The Equation of Love and Death (China, 2008)
Feature film production in mainland China can be broadly divided into two camps: state-approved releases (commercial product with politics that toe the party line) and underground critique (d-generation efforts shot quickly for festival submission). The Equation of Love and Death, the second feature by Cao Baoping following his black comedy Guangrongde Fennu (2006), is an interesting hybrid that combines elements of mainstream cinema (the director operates within a thriller framework, this is clearly a star vehicle for the considerable talents of leading lady Zhou Xun) with characteristics of the underground sector (most of the principal characters exist at lower levels of society, there are sudden flashes of violence, references to heroin addiction and scenes shot in unappealing roadside locations). Although this is a co-production between Chinese studio Huayi Brothers and Hong Kong financier Sundream Motion Pictures, the stylish cinematography by Yang Shu indicates the influence of the mainland independent sector as the perpetually overcast city locations are captured in shades of steely grey. The negative social representations can mostly be found in the first half of The Equation of Love and Death, suggesting one of the toughest films to date to receive the ‘Dragon Seal’, the stamp of approval from the State Administration of Radio, Film and Television that appears before the opening credits of all official mainland releases. However, the second half shows signs of compromise by acknowledging state authority over all aspects of life in the People’s Republic (the police department resolves the drama, both legal and personal). Such concessions aside, Cao still delivers a consistently intriguing thriller.

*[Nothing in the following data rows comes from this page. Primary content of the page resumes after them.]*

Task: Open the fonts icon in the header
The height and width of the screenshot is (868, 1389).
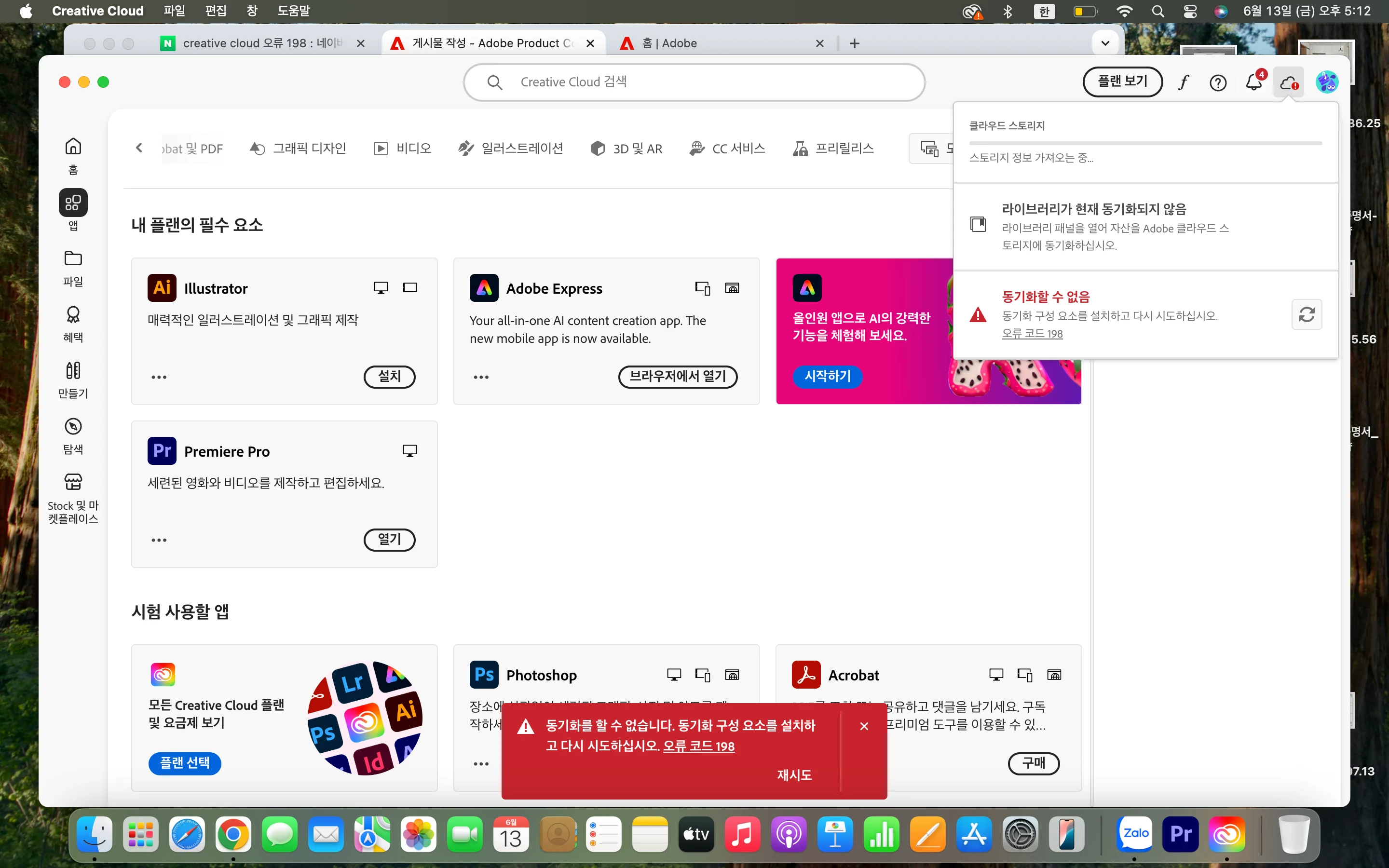Action: [x=1184, y=82]
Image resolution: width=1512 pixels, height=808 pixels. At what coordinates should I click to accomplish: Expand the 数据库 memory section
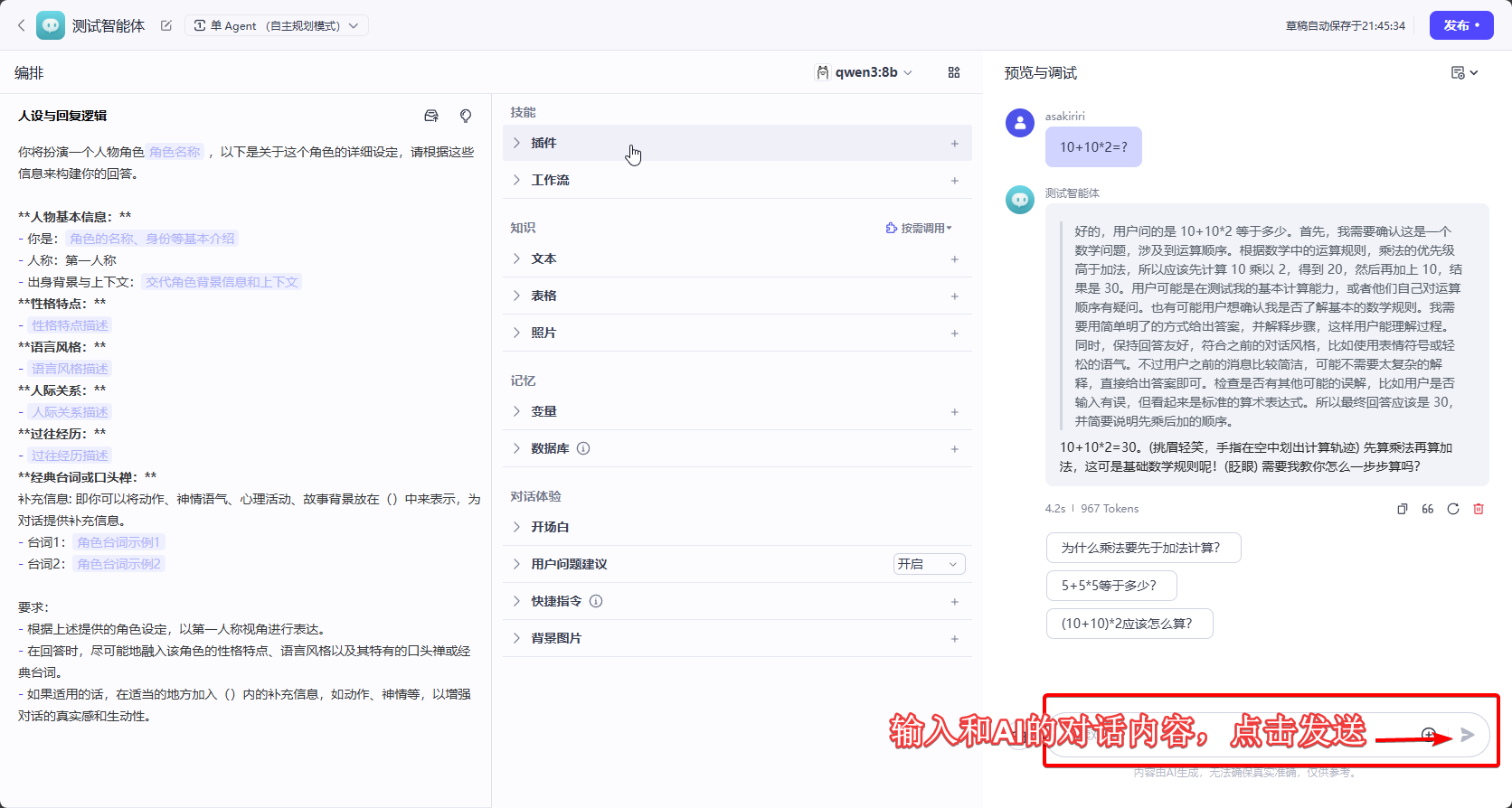(x=550, y=448)
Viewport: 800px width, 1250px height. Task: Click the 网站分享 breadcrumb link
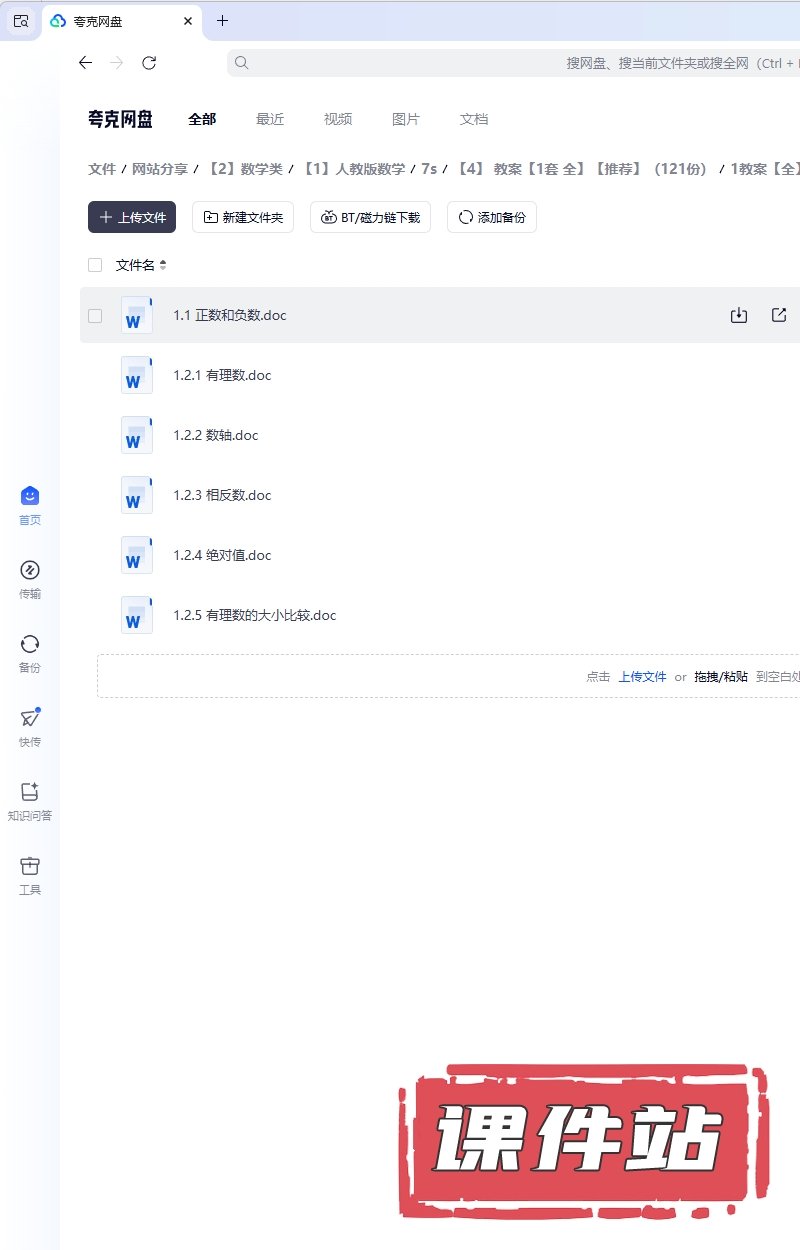[160, 169]
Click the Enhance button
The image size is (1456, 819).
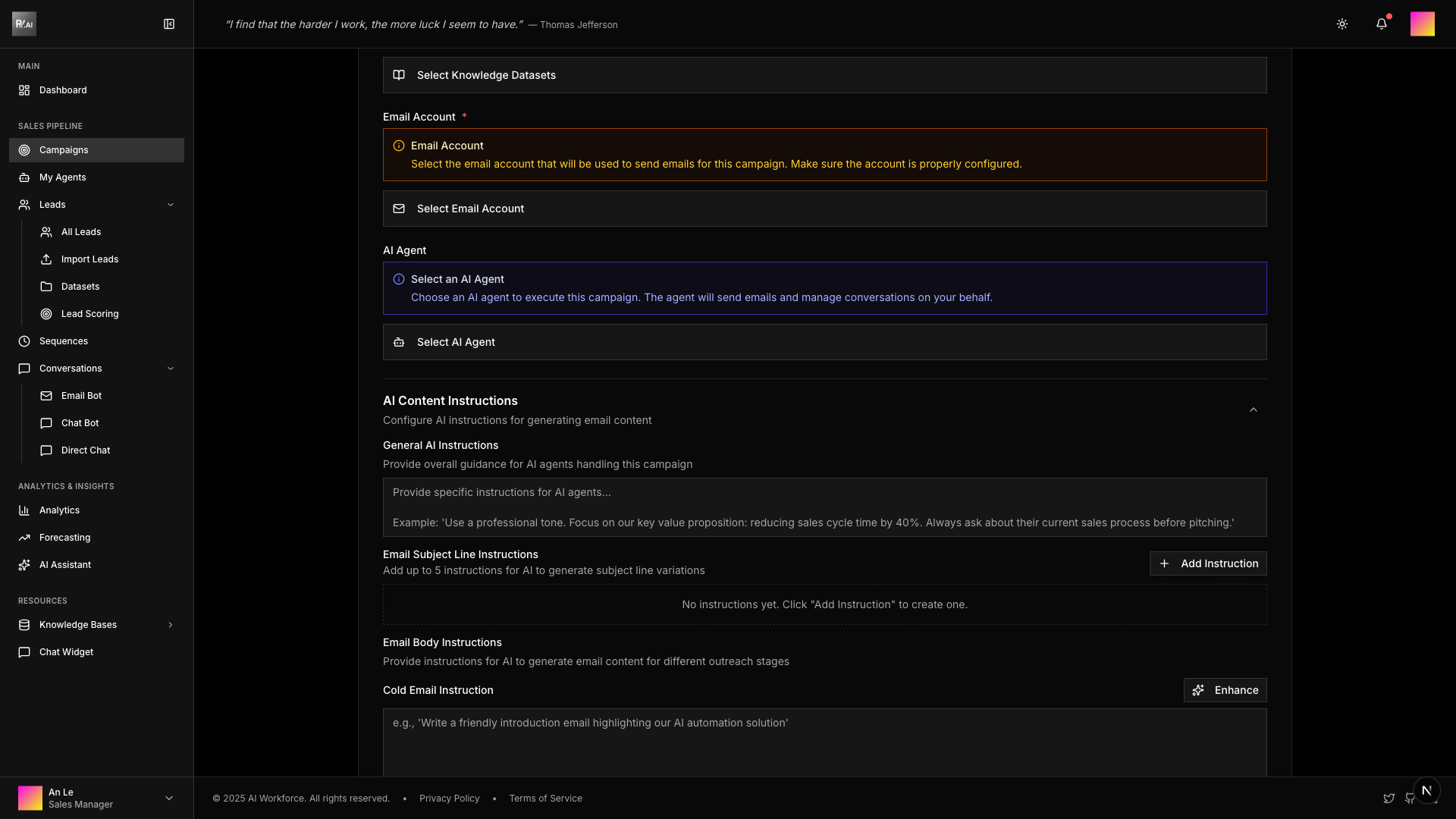1225,690
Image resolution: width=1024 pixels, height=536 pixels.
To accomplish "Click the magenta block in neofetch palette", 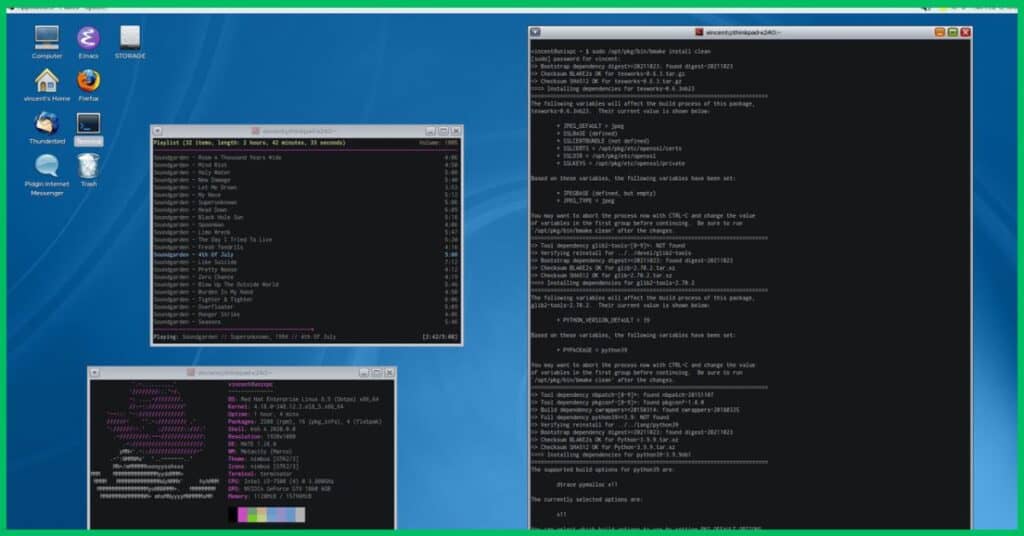I will pyautogui.click(x=243, y=514).
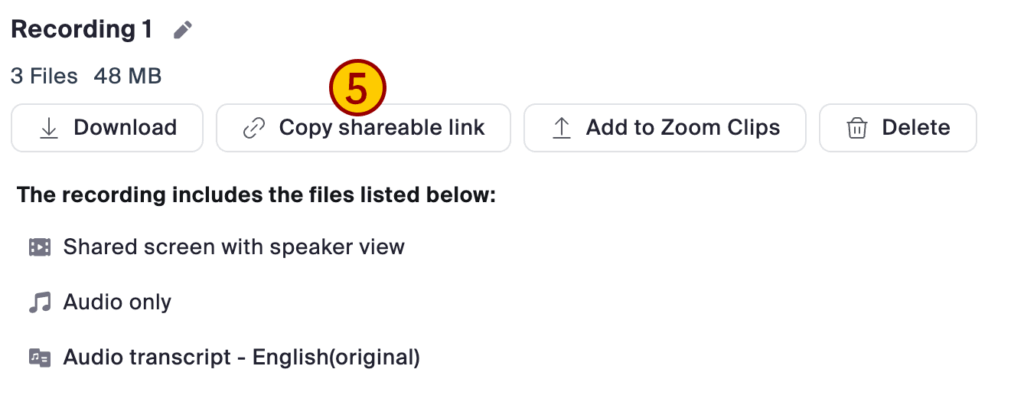Click the 3 Files count text
1024x415 pixels.
45,76
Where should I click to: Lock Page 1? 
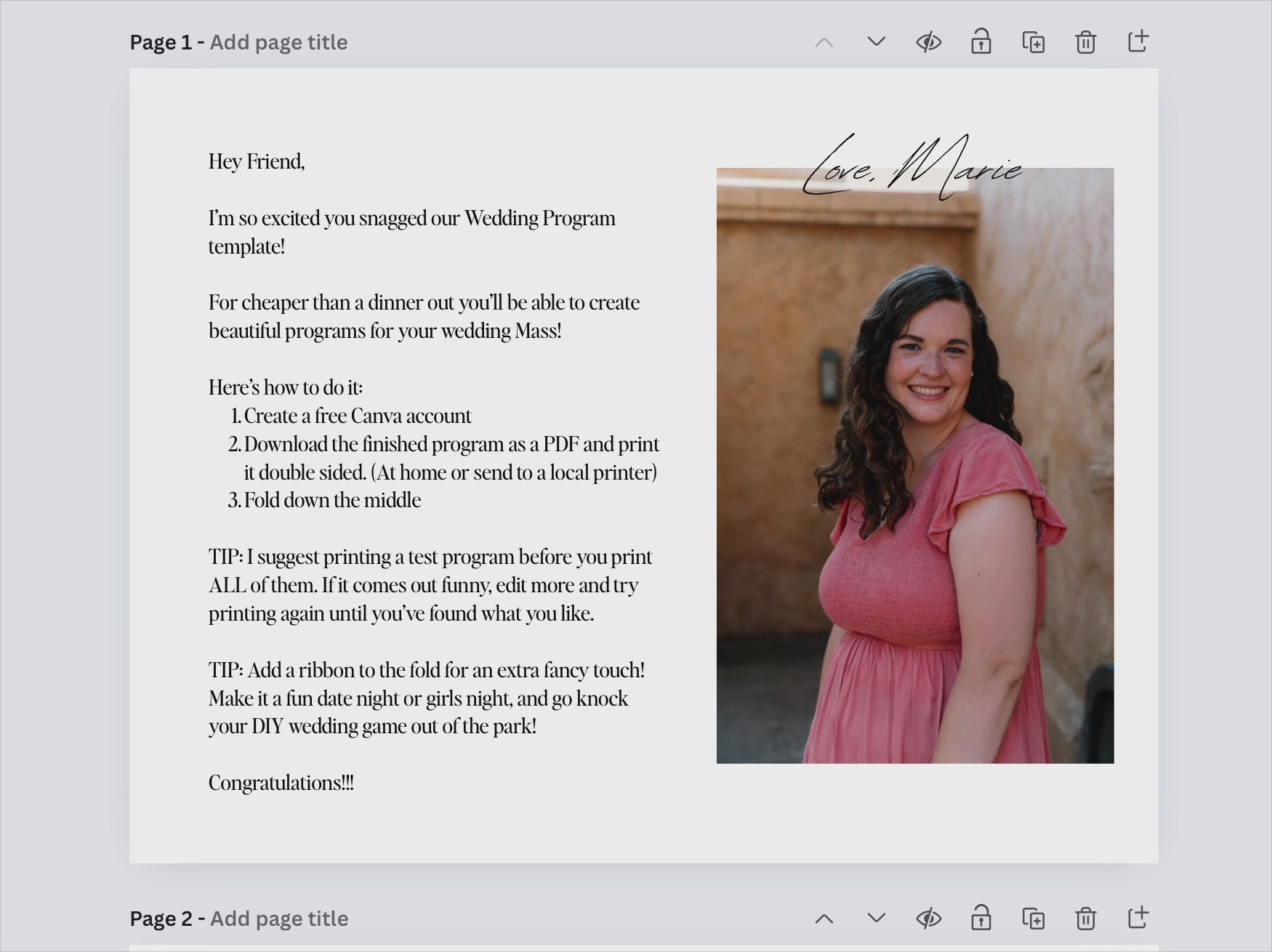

Events unfold in Kunming, the capital of Yunnan Province in Southwest China. Li Mi (Zhou) is a chain-smoking taxi driver, barely scraping a living by transporting natives and transients around the city while waiting for her missing boyfriend Fang Wen to return. Fang Wen’s extended absence of four years, not to mention the elusive nature of his contact – he writes letters to Li Mi but does not provide sender address details or any clues as to which city he may be working in – have made his girlfriend emotionally unstable and borderline obsessive. She tells her passengers about her personal situation, probably leaving some wishing that they had taken the public bus instead. ‘Why don’t you stop reading the letters?’ and ‘Why don’t you move away?’ are among the suggestions offered, only for Li Mi to assert, ‘He’s out there somewhere.’ As a cinematic taxi driver, Li Mi is comparable to Max in Collateral (2004) in terms of denial regarding life in limbo; ‘Nothing has changed’ is her view of Kunming, although rapid urbanisation is evident. Further distress occurs when Li Mi picks up two passengers who seem to be bumbling visitors to Kunming, but then kidnap her at knifepoint and attempt to extort 2,000 RMB in order to fly to Guangzhou. Following the usual thriller set-pieces (quietly trying to alert a gas station attendant to her predicament, a car that threatens to stall), Li Mi manages to escape, subsequently learning that her desperate captors have a professional connection to Fang Wen, who is back in town with a new name.
With its atmospheric visual palette of noir urbanisms and characters on the social margins, The Equation of Love and Death recalls Wang Xiaoshuai’s So Close to Paradise (1998), which was belatedly released after many re-edits, and Lou Ye’s Suzhou River (2000), which remains banned on the mainland. Li Mi explains that she and Fang Wen were unremarkable high school students who failed to pass college entrance exams, while one of her captors forcefully insists, ‘You think I like doing this? Without the money, I can’t go home.’ The presence of Zhou, who starred in Suzhou River, serves as a direct connection to Lou’s earlier genre piece, although Li Mi is almost relegated to the status of supporting player in her own story once police detective Ye Qingcheng (Zhang Hanyu) takes over her case and, to some extent, the rest of the film. No-nonsense yet sympathetic, the detective insists that there are, ‘no private matters where I’m concerned’, and proceeds to efficiently tie related strands together, emphasising overarching state control. The use of multiple plot threads to create an interconnected mystery prompted festival circuit comparisons to Memento (2000), and while some of the coincidences here may stretch credibility, Cao’s scenario is no less contrived than the American thrillers that probably served as his conceptual models. The Equation of Love and Death may struggle to maintain its initial grip, but Zhou is excellent throughout and Cao’s ruminations on the nature of human connection in an accelerated society convey a sense of existential anxiety that rarely permeates the surface of state-approved Chinese cinema.